[Collected data]
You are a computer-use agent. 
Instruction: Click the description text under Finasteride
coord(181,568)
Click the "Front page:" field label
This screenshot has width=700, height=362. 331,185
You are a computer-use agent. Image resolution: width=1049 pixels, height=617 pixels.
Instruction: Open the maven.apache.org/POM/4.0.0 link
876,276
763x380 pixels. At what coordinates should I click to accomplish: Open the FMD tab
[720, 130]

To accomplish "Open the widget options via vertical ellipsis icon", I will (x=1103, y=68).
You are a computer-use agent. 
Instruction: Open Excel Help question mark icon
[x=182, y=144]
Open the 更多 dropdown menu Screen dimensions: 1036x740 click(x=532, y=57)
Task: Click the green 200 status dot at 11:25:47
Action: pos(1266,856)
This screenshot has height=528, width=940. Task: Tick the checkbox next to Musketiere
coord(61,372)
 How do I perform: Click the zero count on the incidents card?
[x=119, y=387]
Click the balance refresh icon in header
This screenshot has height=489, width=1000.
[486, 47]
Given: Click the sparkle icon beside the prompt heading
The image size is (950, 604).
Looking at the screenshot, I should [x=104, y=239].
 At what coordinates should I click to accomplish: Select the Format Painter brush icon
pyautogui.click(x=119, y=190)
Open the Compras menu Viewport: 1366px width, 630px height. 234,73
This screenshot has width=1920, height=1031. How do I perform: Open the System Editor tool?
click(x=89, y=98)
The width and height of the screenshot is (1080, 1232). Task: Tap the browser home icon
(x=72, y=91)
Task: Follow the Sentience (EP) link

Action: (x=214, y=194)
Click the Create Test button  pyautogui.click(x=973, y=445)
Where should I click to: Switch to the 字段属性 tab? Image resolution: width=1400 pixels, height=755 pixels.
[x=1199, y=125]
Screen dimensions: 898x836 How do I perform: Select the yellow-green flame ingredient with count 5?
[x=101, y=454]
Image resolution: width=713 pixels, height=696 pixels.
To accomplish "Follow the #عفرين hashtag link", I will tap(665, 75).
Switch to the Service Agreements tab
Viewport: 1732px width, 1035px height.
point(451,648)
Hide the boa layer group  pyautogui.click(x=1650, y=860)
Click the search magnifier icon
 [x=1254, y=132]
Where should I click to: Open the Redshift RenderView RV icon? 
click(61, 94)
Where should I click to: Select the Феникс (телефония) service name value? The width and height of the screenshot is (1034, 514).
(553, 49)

§ **Work task**
Each entry is to be retyped exactly as it appears.

§ **Final answer**
You are a computer-use agent. 
Instruction: Click the description text under Finasteride
coord(181,568)
Click the "Front page:" field label
This screenshot has width=700, height=362. 331,185
You are a computer-use agent. Image resolution: width=1049 pixels, height=617 pixels.
Instruction: Open the maven.apache.org/POM/4.0.0 link
876,276
763x380 pixels. At what coordinates should I click to accomplish: Open the FMD tab
[720, 130]

To accomplish "Open the widget options via vertical ellipsis icon", I will (x=1103, y=68).
You are a computer-use agent. 
Instruction: Open Excel Help question mark icon
[x=182, y=144]
Open the 更多 dropdown menu Screen dimensions: 1036x740 click(x=532, y=57)
Task: Click the green 200 status dot at 11:25:47
Action: pos(1266,856)
This screenshot has height=528, width=940. Task: Tick the checkbox next to Musketiere
coord(61,372)
 How do I perform: Click the zero count on the incidents card?
[x=119, y=387]
Click the balance refresh icon in header
This screenshot has height=489, width=1000.
[486, 47]
Given: Click the sparkle icon beside the prompt heading
The image size is (950, 604).
Looking at the screenshot, I should [x=104, y=239].
 At what coordinates should I click to accomplish: Select the Format Painter brush icon
pyautogui.click(x=119, y=190)
Open the Compras menu Viewport: 1366px width, 630px height. 234,73
This screenshot has width=1920, height=1031. How do I perform: Open the System Editor tool?
click(x=89, y=98)
The width and height of the screenshot is (1080, 1232). Task: Tap the browser home icon
(x=72, y=91)
Task: Follow the Sentience (EP) link

Action: (x=214, y=194)
Click the Create Test button  pyautogui.click(x=973, y=445)
Where should I click to: Switch to the 字段属性 tab? Image resolution: width=1400 pixels, height=755 pixels.
[x=1199, y=125]
Screen dimensions: 898x836 How do I perform: Select the yellow-green flame ingredient with count 5?
[x=101, y=454]
Image resolution: width=713 pixels, height=696 pixels.
To accomplish "Follow the #عفرين hashtag link", I will tap(665, 75).
Switch to the Service Agreements tab
Viewport: 1732px width, 1035px height.
point(451,648)
Hide the boa layer group  pyautogui.click(x=1650, y=860)
Click the search magnifier icon
 [x=1254, y=132]
Where should I click to: Open the Redshift RenderView RV icon? 
click(61, 94)
Where should I click to: Select the Феникс (телефония) service name value? The width and height of the screenshot is (1034, 514).
(553, 49)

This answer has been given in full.